Vengeance (The Captive #6)(81)



“Oh,” she breathed. The feeling of being torn in two sliced through her chest as she bit back an anguished scream.

“Tempest!” Pallas hissed from fifteen feet in front of her. “Tempest, come on.”

She glanced over her shoulder one more time. The wind whipped the fire higher into the air, fanning the flames until they’d become so intense they’d now traveled to the orphanage. Her head tipped back to take in the orange glow playing over the snow and the clouds choking the air.

Her hand slipped into her cloak and wrapped around the patch tucked securely into one of the pockets inside…

Promise me, he’d said to her with a fevered gleam in his blue eyes. I promise, she’d whispered. I’ll do everything I can to make sure word gets out and they know.

Now, with tears burning her eyes and her heart shattering within her chest, she shuffled through the entrance of the cave and fled toward Pallas. She had a promise to keep, and she was going to do everything she could to make sure word made it to the king and queen.





CHAPTER 27


William kept his eyes on the growing circle of fire over his head, and his hand focused on picking the lock. Steady, easy, he told himself as he worked the pin in the lock. If he’d still been human, his heart would be racing so fast he’d have a heart attack. As a vampire, his hand remained unwavering and his heart still, but enough adrenaline coursed through his body to power him at a dead run to the top of the surrounding mountains right now.

“Hurry,” the strawberry-haired woman said to him. As if she really had to tell him that, he was the one directly beneath the growing hole, and the massive, flaming timber.

He shot Strawberry a thunderous look before turning his attention back to the roof and the lock. He felt something click within the lock. Almost there, he thought at the same time the hole in the ceiling became large enough for the beam to fall through. A shout escaped him; he jerked his hand away and jumped back to avoid any falling debris.
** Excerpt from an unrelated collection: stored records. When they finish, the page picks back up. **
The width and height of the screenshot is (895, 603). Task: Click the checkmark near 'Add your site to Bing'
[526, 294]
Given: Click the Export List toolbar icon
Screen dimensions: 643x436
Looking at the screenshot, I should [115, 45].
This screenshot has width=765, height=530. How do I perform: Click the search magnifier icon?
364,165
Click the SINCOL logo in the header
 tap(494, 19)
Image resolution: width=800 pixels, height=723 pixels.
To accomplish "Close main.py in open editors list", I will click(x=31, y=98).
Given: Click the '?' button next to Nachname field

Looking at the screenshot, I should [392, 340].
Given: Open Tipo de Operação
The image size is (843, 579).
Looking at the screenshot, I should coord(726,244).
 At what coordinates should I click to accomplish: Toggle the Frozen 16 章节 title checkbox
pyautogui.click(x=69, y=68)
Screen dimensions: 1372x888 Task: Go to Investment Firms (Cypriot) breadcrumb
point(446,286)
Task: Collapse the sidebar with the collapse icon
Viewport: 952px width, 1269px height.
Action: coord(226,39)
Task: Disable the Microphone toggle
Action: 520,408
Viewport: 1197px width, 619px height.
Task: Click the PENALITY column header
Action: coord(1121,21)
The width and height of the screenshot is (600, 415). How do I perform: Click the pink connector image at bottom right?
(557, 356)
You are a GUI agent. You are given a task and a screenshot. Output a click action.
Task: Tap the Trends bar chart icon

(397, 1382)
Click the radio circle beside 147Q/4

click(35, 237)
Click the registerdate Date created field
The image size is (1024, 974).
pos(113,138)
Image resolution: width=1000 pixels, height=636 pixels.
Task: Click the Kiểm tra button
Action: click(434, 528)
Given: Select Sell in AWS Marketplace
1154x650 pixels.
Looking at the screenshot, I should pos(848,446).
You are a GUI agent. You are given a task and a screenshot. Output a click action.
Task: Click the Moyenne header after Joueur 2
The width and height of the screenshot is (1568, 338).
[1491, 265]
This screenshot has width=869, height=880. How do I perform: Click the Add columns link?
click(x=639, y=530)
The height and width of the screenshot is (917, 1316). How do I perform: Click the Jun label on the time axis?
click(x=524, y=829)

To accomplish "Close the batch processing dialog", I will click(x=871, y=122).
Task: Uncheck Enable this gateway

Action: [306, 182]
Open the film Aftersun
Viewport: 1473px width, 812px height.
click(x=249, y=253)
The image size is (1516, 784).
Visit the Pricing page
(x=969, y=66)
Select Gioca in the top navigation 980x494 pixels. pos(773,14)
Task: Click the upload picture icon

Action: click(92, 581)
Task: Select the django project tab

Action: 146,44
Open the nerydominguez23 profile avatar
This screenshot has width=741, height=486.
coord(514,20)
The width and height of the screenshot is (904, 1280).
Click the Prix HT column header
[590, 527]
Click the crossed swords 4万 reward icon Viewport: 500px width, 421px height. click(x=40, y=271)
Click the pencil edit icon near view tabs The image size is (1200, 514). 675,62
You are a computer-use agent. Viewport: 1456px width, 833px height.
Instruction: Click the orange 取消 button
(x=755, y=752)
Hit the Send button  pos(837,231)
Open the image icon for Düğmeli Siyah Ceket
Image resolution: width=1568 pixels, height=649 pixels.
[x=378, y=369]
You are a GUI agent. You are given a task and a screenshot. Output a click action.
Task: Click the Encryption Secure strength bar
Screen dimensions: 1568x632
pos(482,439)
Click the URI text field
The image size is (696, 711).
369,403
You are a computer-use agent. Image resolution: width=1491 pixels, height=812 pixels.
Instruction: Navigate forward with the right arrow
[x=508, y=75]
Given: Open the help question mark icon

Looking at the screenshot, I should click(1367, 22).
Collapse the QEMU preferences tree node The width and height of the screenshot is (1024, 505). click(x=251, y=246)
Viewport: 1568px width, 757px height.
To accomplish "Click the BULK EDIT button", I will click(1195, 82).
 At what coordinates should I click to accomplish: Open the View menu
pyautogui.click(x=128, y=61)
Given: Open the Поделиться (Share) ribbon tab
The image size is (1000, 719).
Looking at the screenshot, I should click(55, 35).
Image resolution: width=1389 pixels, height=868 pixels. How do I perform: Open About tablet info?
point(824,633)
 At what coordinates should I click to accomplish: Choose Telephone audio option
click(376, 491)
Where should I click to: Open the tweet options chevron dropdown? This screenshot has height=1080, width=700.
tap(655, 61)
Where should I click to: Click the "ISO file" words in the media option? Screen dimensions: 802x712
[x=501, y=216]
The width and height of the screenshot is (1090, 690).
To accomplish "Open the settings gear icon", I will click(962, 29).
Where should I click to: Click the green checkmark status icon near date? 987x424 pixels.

The vibrations from the impact vibrated the entire building and caused the bars surrounding him to rattle. His back slammed up against the bars separating the two cells. He pressed himself as flat against the bars as he could in an attempt to avoid the splintered pieces of flaming wood raining down from the timber that had crashed onto the bars over his head. The heat of the fire blistered his face as it roared above him. Sparks from the beam above landed on his cheeks and clothes, leaving burn marks and singed skin in their wake.

More sparks shot out around the crumbling timber, falling over him. A flame shot out from the sleeve of his shirt and his right pant leg. His skin bubbled almost instantly beneath the fire eating at his clothes. Shoving himself away from the bars, he threw himself to the floor. He rolled over repeatedly until the flames on his clothes smothered beneath his weight.

The smell of burnt hair and flesh filled the room, but instead of feeling the pain of the blisters running up and down his arms and across his cheeks, he felt a growing sense of urgency to get out of here. More sparks and flames fell down from the sagging ceiling. Fire spread out around them, catching on the wooden floor and eating away at the boards beneath his feet.

“Is there a basement to this building?” he demanded, hoping for another way out.

The pale and strained faces of those surrounding him were his answer even before Strawberry spoke, “No.”

His head tilted back to the ceiling and bars again; the roof was receding fast as the fire ate at the wood. The noise of the inferno became increasingly louder, drowning out the screams of those outside and the cries of those around him as it snapped and cracked. The fire became a living breathing monster as it greedily ate away at the building. Sweat poured down his face and stuck his clothes to his body; smoke burned his eyes, causing them to water. Few things killed a vampire; the hungry flames surrounding him tied with all of those things at the top of the list.

“Stomp on the flames!” he barked at the others, hoping to buy them some more time as he scrambled back over to the door of the cell.

He stretched his arm through the bars once more and reached down toward the key hole. He found the hole almost instantly, but his heart sank when his hand fell against only an empty slot. Pallas’s pin was no longer there. His hand slapped against the empty space; some of his composure finally slipped as he angrily jerked at the bars, a bellow of frustration building inside of him.

The heat of the fire beat against his back as he searched for the pin knocked free by the impact of the beam on the bars. Finally, through the cloying haze of smoke, he spotted it about four feet away. Lying on his stomach, he stretched his arm through the bars in search of the pin. His hand slapped against the floor; his fingers fell inches shy of the pin. So far, the fire hadn’t spread outside of the cell, but it was only a matter of time, and once it did, they were all as good as dead.

A shout escaped him as he pushed his shoulder more forcefully against the bars. The metal bit into his skin and tore the flesh of his shoulder away from his neck and collarbone. Clamping his teeth against the discomfort, he pushed through the bars until his cheek pressed flush against them. His skin pushed back against his eye socket and cheekbone.

Something in his shoulder cracked; his joint bent in an unnatural way. A low groan escaped him; the sweat rolling down his face wasn’t entirely due to the fire anymore. He fought against the pain as he sought to dislocate his shoulder further in order to get his hand on the pin again.